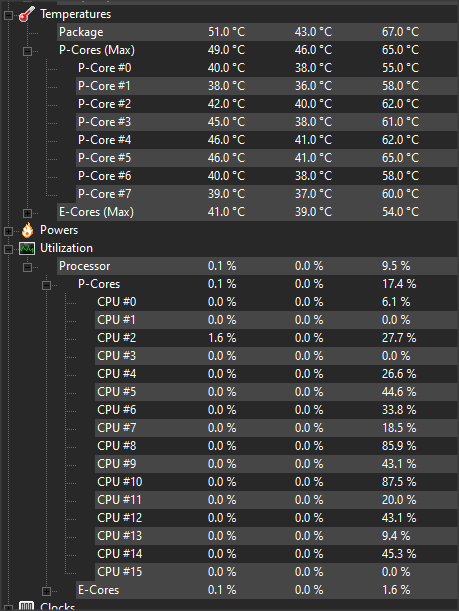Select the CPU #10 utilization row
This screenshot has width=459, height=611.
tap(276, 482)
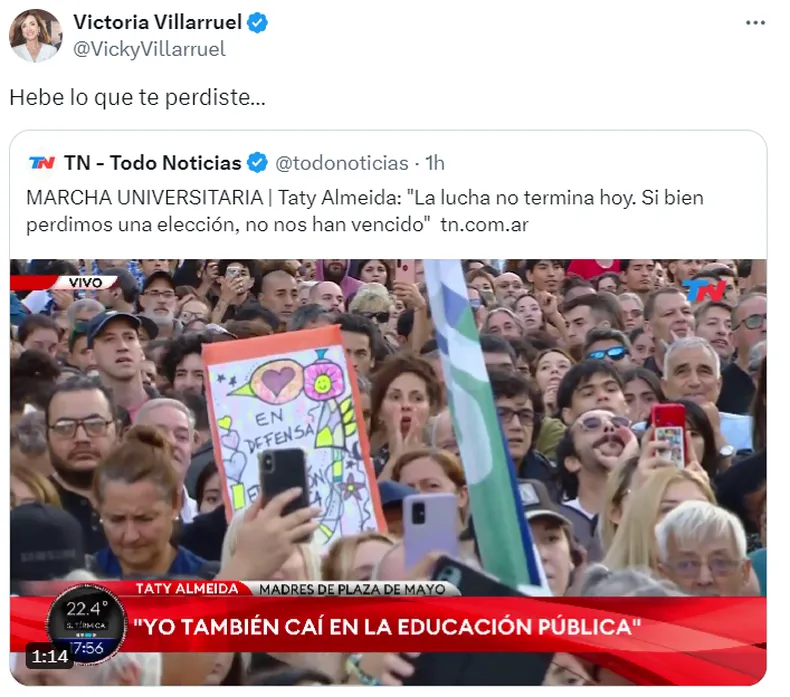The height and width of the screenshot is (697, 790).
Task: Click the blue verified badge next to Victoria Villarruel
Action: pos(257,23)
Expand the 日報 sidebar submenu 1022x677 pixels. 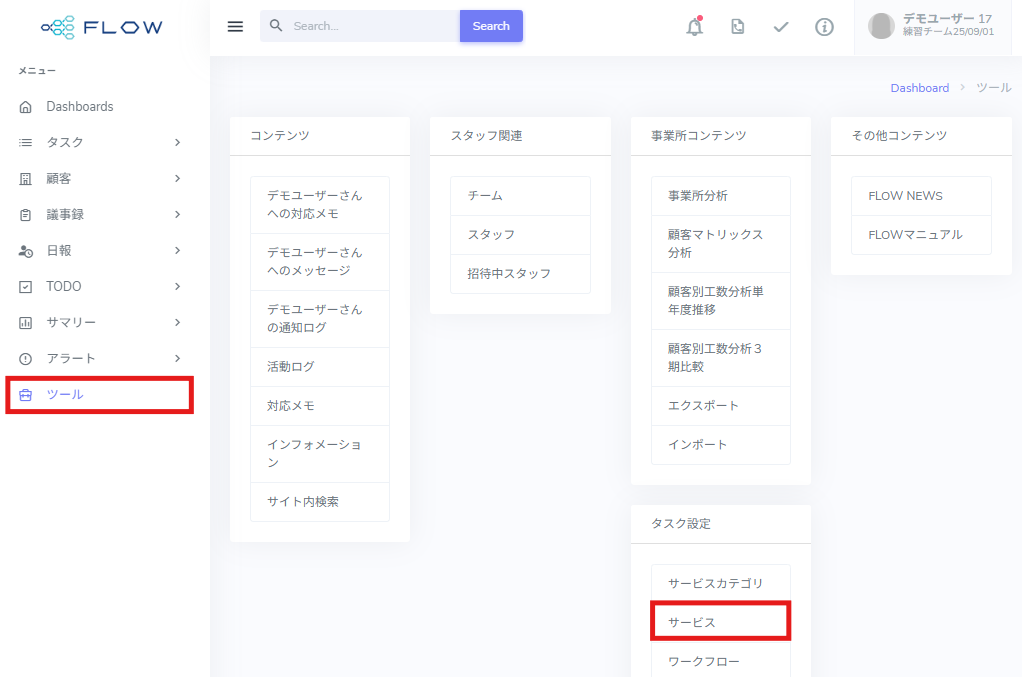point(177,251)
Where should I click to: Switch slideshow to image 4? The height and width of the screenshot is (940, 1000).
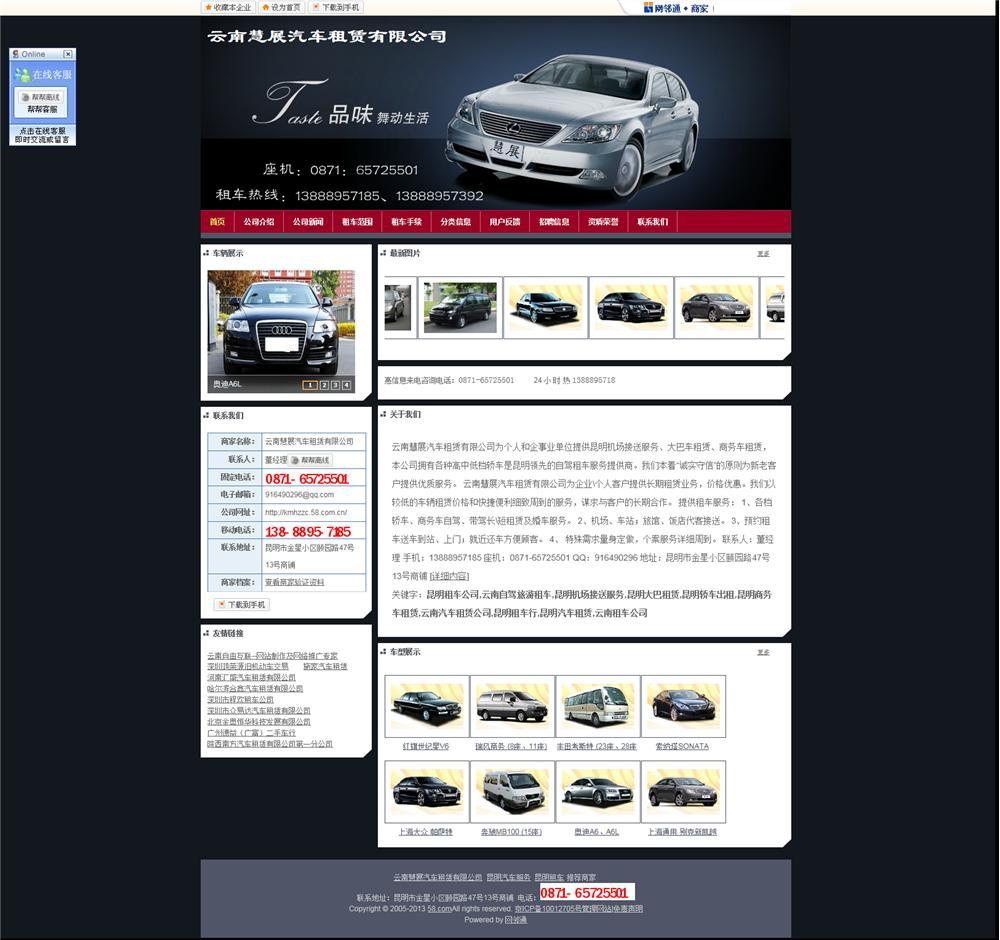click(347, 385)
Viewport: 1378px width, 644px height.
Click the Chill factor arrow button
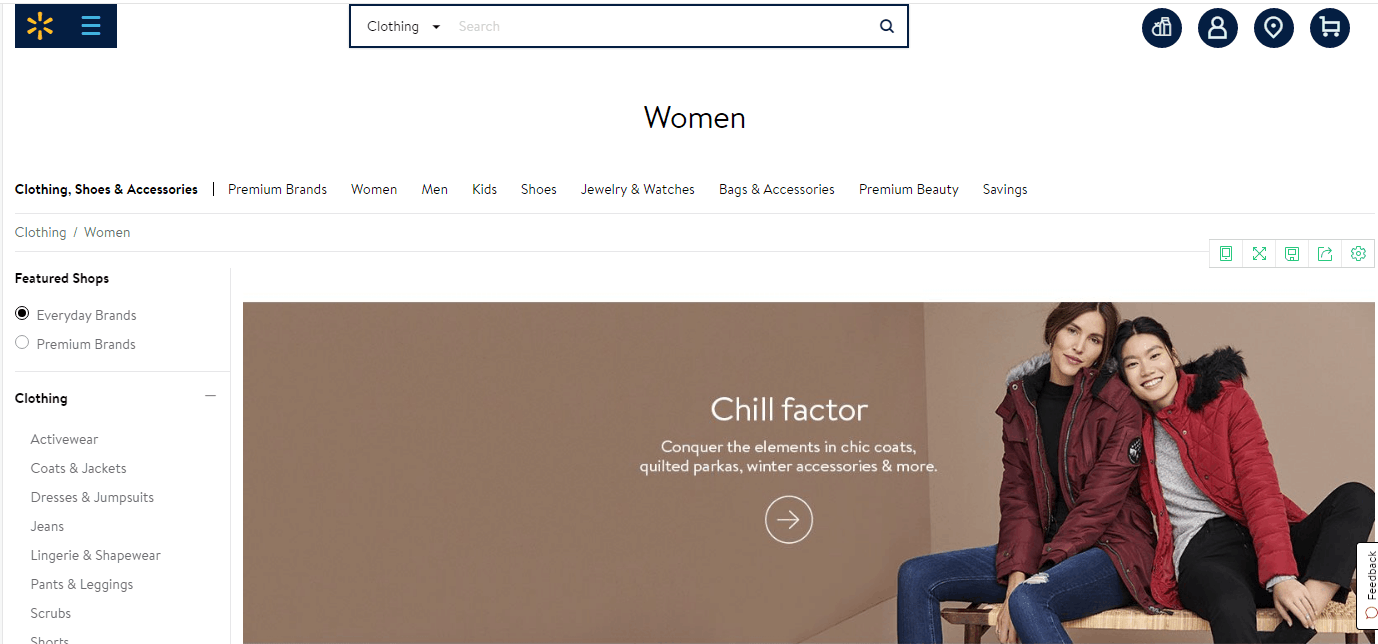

━━━━━━━━━━━━━━━━

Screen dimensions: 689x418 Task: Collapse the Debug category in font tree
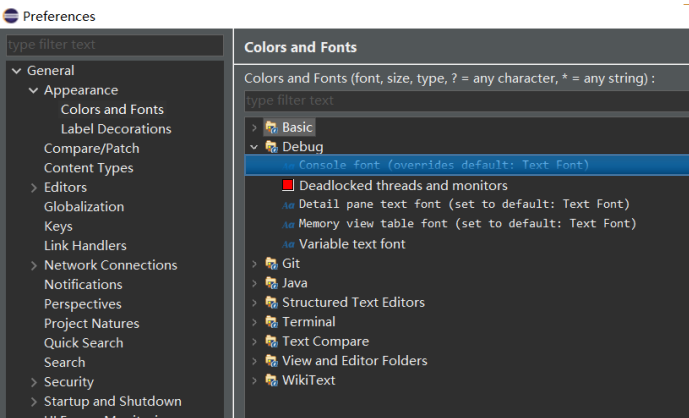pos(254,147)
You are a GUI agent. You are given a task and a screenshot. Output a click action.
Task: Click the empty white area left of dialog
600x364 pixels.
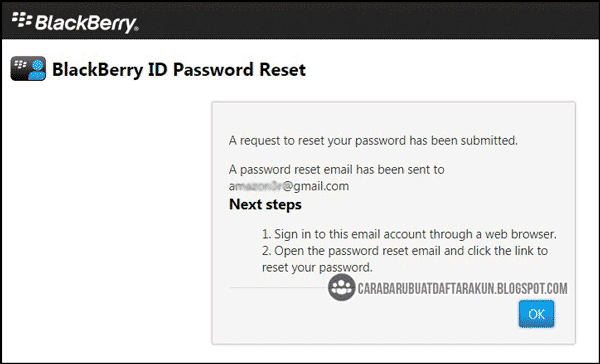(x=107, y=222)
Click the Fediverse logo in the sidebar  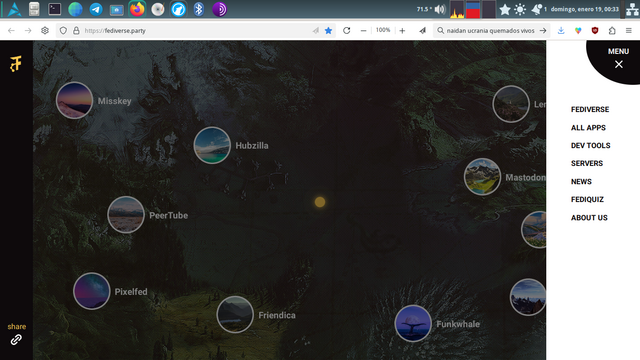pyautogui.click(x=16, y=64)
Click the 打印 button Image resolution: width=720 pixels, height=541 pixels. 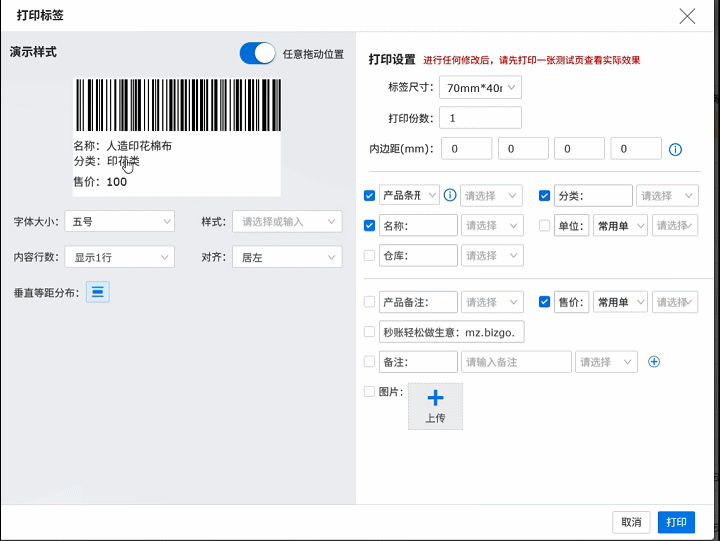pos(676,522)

━━━━━━━━━━━━━━━━

In the material above, locate the line containing "Viewport: 1378px width, 644px height." and the line containing "Click the Chill factor arrow button". Transcribe exactly those two lines and every line between them, and nothing more.

Viewport: 1378px width, 644px height.
Click the Chill factor arrow button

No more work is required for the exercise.